Dataset excerpts section start

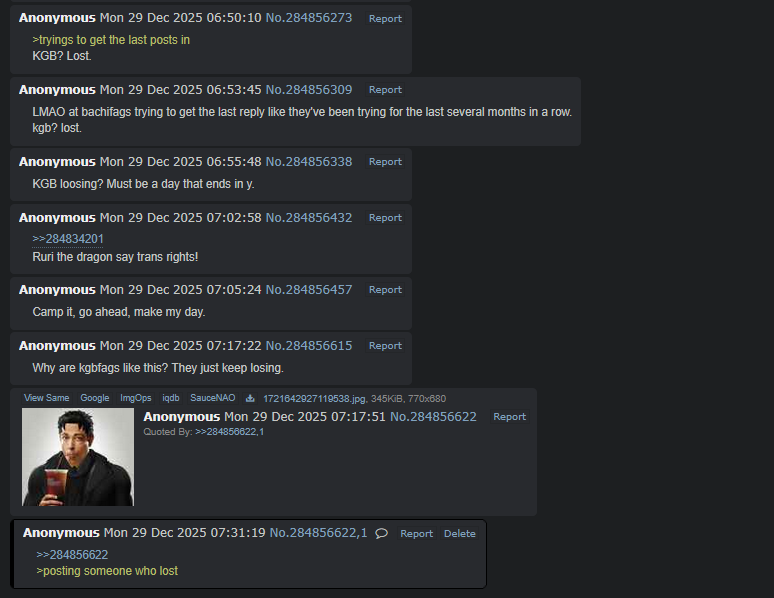This screenshot has height=598, width=774.
Task: Follow quote link >>284856622 in last post
Action: (x=72, y=555)
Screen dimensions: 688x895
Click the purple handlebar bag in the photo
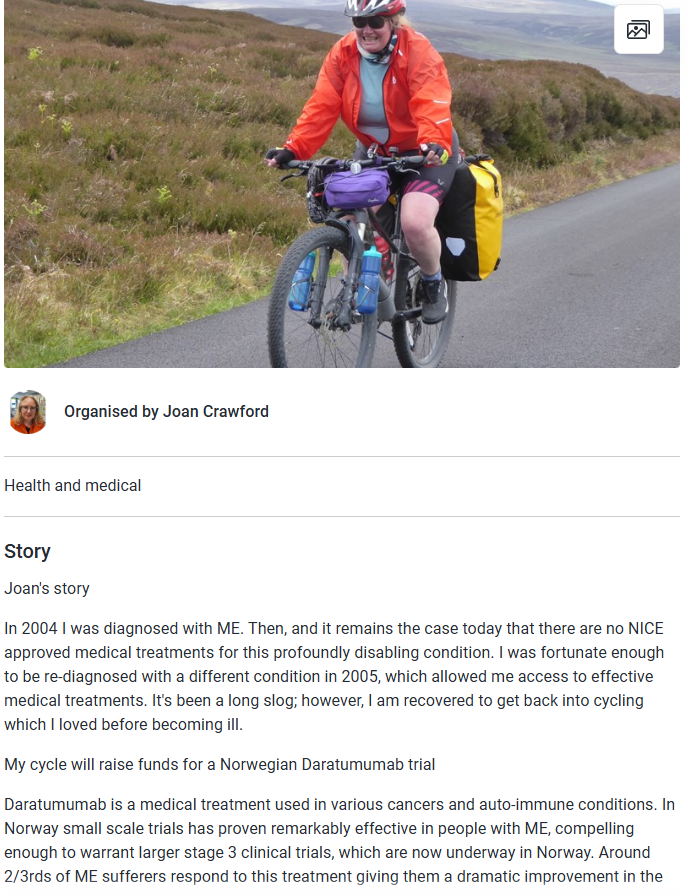(x=356, y=187)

Dataset excerpts section end

▶ _Exercise goal_
Write out exactly, and nothing more than, the lines of the entries above from the line containing "Screen dimensions: 688x895" through the final line; omit any pictures.

▶ _Task solution_
Screen dimensions: 688x895
Click the purple handlebar bag in the photo
(x=356, y=187)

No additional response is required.